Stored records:
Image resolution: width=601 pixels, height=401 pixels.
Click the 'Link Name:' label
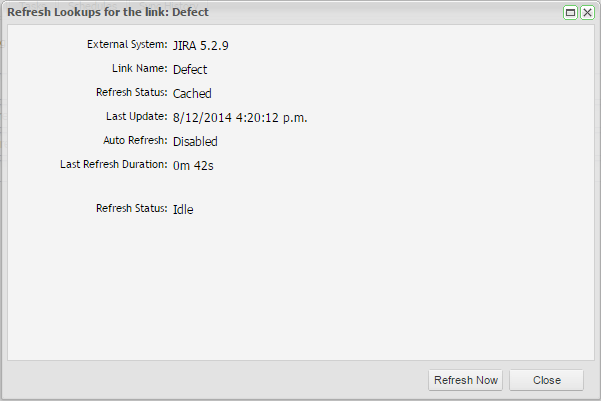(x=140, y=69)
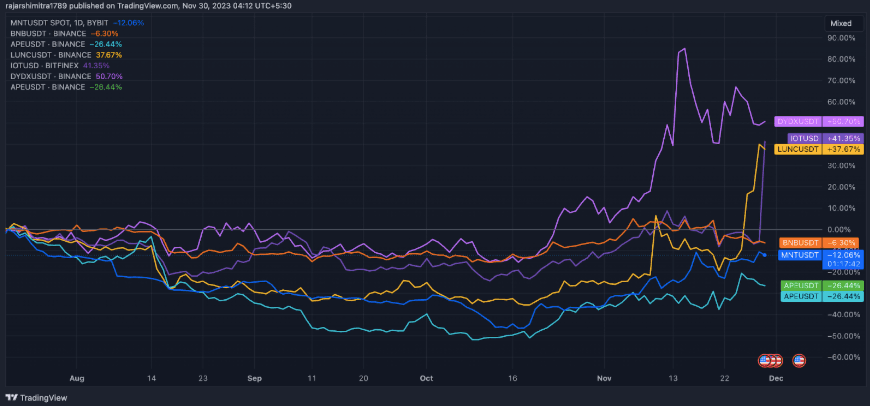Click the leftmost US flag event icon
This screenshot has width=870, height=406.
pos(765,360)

ASSIGNED TASK ▸ Output the data exactly as it is, with the pictures dropped.

ANSWER SECTION ▸
Image resolution: width=601 pixels, height=401 pixels.
Click the 'Link Name:' label
(x=140, y=69)
Click the leftmost US flag event icon
This screenshot has width=870, height=406.
pos(765,360)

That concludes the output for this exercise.